After your head cools a little bit, and you are perhaps wondering what exactly you should do, could you perhaps seek some type of counseling/intervention. Not for you exactly; but is there anyone who could advise you of how to navigate the difficulties of being the child solely responsible for an elderly parent's care?


https://www.agingcare.com/caregiver-forum/questions

I just did a cursory search, and found the above. Might not be what you are looking for; but there are surely forums, or real life counseling services that you could get guidance from. TAM is a good place to vent; but since it doesn't specialize in eldercare, it might be limited as a resource.

Wish you all the best of luck going forward.


----------



## Blondilocks

Tomara had already addressed helping her dad set up a dating profile with the caveat that she wanted to wait until the traditional 1 year grieving period for her mother had passed. She gets to grieve, too. It is not just about daddy. 

Her dad needs to respect her wishes or ask a golf buddy to help him. He's behaving like a spoiled child. 

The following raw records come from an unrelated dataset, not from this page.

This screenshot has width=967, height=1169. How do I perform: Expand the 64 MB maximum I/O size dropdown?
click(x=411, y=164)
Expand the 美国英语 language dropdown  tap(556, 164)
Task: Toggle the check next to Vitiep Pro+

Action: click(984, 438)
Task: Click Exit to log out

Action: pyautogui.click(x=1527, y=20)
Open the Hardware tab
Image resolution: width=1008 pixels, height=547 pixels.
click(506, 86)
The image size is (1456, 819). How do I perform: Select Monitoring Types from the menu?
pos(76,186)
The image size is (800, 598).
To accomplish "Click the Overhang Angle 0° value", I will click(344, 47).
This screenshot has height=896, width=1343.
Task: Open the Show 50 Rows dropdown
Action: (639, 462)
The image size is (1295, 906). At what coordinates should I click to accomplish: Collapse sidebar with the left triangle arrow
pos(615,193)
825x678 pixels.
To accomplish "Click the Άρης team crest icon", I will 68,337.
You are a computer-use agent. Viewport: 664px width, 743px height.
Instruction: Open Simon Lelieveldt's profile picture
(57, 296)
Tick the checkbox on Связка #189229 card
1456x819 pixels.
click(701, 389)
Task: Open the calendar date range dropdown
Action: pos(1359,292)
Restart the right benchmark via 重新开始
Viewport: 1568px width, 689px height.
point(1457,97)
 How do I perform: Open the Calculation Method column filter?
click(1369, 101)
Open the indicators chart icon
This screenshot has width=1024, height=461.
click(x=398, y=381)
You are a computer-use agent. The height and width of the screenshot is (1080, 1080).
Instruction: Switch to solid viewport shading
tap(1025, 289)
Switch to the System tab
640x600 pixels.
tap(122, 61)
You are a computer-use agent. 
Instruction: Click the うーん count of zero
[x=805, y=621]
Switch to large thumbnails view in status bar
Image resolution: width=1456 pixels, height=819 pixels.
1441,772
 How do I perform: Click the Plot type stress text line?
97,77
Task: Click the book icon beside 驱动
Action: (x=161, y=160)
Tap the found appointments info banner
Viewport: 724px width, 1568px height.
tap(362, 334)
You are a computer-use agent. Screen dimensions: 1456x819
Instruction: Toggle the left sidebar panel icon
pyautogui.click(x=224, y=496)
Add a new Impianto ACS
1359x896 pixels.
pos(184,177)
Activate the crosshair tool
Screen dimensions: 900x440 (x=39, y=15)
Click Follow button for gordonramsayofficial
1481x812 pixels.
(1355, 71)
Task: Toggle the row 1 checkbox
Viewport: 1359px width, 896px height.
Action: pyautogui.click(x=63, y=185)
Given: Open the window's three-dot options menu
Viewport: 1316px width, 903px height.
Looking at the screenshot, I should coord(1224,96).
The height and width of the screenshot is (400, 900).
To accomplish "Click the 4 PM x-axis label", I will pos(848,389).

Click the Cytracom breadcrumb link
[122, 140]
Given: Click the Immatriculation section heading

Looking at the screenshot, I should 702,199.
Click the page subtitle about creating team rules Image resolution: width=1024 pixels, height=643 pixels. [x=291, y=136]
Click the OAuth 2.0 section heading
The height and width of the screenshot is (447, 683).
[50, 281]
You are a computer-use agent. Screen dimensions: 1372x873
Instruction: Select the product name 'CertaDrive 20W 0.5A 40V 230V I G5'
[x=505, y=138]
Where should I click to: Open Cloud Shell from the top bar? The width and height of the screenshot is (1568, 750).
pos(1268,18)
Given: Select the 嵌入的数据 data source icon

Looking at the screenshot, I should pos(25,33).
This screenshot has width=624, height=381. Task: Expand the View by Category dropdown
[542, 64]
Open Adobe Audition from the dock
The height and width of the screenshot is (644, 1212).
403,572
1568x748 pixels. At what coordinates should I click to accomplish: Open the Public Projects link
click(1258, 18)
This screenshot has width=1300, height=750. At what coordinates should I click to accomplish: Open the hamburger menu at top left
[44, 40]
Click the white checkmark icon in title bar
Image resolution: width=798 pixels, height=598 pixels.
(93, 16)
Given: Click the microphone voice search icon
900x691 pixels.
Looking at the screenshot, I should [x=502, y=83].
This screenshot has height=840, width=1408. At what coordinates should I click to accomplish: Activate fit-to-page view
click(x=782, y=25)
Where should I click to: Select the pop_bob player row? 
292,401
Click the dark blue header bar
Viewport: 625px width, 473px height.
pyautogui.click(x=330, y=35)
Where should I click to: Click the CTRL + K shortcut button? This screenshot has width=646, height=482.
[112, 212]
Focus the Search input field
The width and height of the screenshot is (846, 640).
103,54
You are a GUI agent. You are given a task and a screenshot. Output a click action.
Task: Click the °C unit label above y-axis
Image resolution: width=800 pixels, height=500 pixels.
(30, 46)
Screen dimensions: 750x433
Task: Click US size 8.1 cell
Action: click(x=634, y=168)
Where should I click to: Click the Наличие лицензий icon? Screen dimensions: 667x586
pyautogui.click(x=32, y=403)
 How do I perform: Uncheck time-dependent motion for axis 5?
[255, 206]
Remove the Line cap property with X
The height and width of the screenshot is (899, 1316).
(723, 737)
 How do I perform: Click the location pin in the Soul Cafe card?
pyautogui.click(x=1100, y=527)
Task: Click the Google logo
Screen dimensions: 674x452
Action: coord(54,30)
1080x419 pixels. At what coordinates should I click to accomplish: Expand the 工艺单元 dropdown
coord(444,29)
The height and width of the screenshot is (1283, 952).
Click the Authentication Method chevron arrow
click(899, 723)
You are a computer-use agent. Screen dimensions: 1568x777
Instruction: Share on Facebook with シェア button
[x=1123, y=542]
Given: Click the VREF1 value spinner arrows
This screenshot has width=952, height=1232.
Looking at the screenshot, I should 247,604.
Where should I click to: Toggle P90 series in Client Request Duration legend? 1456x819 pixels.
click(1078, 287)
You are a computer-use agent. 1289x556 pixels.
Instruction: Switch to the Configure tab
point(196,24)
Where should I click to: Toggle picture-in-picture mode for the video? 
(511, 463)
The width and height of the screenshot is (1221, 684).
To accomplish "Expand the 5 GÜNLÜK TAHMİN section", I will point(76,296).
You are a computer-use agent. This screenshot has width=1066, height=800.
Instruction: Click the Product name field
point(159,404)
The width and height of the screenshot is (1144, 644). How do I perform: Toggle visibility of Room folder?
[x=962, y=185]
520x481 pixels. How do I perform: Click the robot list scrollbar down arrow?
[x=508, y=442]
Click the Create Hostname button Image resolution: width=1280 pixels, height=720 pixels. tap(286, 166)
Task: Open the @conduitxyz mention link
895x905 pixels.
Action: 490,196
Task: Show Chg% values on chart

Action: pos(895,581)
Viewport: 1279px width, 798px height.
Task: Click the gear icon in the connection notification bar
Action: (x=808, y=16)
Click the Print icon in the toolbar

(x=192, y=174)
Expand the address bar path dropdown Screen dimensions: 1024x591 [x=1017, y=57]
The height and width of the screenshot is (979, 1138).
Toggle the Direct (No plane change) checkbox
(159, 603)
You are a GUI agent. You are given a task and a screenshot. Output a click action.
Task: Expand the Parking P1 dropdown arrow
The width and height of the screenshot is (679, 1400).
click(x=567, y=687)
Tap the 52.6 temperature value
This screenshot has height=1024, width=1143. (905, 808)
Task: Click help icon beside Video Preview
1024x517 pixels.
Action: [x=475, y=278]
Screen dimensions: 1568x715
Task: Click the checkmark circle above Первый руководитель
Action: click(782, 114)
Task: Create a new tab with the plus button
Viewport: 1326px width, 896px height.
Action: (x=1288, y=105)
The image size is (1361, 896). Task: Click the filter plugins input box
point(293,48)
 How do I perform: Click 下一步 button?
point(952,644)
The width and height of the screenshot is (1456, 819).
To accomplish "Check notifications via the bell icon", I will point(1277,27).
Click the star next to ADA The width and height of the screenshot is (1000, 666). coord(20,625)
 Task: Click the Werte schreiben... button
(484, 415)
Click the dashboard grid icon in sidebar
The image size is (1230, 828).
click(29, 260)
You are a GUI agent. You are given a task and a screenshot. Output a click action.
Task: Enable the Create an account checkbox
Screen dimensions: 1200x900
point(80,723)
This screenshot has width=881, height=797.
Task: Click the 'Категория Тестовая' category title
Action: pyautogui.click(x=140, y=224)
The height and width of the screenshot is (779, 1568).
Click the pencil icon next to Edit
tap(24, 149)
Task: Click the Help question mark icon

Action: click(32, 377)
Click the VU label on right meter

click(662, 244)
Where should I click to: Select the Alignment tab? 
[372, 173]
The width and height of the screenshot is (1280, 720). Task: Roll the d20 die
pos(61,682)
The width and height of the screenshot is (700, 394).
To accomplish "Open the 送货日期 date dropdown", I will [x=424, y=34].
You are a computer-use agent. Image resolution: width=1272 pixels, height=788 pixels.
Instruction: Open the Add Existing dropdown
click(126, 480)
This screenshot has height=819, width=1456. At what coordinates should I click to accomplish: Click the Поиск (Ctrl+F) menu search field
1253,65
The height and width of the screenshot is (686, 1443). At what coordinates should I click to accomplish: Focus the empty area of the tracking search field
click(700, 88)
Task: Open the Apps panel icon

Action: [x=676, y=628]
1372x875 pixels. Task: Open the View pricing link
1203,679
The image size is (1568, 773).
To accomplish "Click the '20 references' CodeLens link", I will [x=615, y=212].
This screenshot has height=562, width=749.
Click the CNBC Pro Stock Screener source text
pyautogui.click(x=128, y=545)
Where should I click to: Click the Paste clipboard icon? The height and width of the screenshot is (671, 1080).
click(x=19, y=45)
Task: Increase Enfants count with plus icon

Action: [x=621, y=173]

The next time he gives you a list of chores to do for him, advise him that you are not his servant. If he has the energy to cat around, he has the energy to do his own errands and chores (which is exactly what my husband told his own father after mil passed).

So sorry you're having to deal with this, Tomara.


----------



## Cletus

I get the being angry with him about forgetting you. That hurts, no doubt.

Once you agree to help him with his internet profile, I think you lose the right to determine the schedule. Your father isn't 12, and shouldn't be treated like he is. That sounds like the most controlling thing I've heard someone say in a long time - "You're not tech savvy, cannot do it yourself, so I'm going to effectively determine your online dating timeline". Were I him, I'd be livid. 

You're right, you don't have to do it. But why do you have to hold him hostage to your demands? If you won't do it, point him to someone you trust who will.


----------



## Blondilocks

No one is holding him hostage. Geez. He knew her stipulation and could have asked one of his friends to help him. 

It's the same old TAM crap - men can do no wrong so the wimenz just need to suck it up and shut up.


----------



## Tomara

Cletus said:


> I get the being angry with him about forgetting you. That hurts, no doubt.
> 
> Once you agree to help him with his internet profile, I think you lose the right to determine the schedule. Your father isn't 12, and shouldn't be treated like he is. That sounds like the most controlling thing I've heard someone say in a long time - "You're not tech savvy, cannot do it yourself, so I'm going to effectively determine your online dating timeline". Were I him, I'd be livid.
> 
> You're right, you don't have to do it. But why do you have to hold him hostage to your demands? If you won't do it, point him to someone you trust who will.




Cletus
I did agree to help him after mom had been gone for a year. Two frigging months is all he has to wait. I never told him I would help him on his schedule. 

Those that suggest I would be happy with scammer, hookers, and such are making stupid statements. The internet dating is scary and dangerous for one that does not know how to navigate.

So let’s put this into play.... I sign him up, I have to be over at his place every night because he can’t work the computer. Most guys are going to want to see if they have action on the “site”, this will require my help. Answer, I am over there all the time making sure he is safe. 

I have spent the last 10 years of my life devote to their care. I love my Dad but I have to have my life too.

Simply put, my father is behaving life a 5 year old that didn’t get what he wanted! I will give him time to think about all that took place. If he can’t say he is sorry then I have to understand that I am not worth a sorry I made a mistake.

I thank the people on here that have given useful advise. 




Sent from my iPhone using Tapatalk


----------



## Tomara

Normm said:


> Do you think your 78 year old father (who is trying to rebuild his life after the death of his wife) will enjoy being ousted from his home because you plan to exercise your right to sell it out from under him?




Norman you have nothing to contribute to help. Back out and shut up.


Sent from my iPhone using Tapatalk


----------



## Ms. GP

Tomara said:


> So let’s put this into play.... I sign him up, I have to be over at his place every night because he can’t work the computer. Most guys are going to want to see if they have action on the “site”, this will require my help. Answer, I am over there all the time making sure he is safe.
> 
> Sent from my iPhone using Tapatalk


Oh man. Be careful with this. There are some things you just can't unsee. In my mother's case. It was scammers, sexting with horny old dudes, and the occasional regular weirdo. She had one dude have a major heart attack on their first date. She had to stay with him in the hospital for a week, then take care of him for three more, then he dumped her when he could finally leave. You can't make this stuff up!!


----------



## Emerging Buddhist

This has nothing to do with gender... the core of it is how does one temper compassion and kindness with boundaries.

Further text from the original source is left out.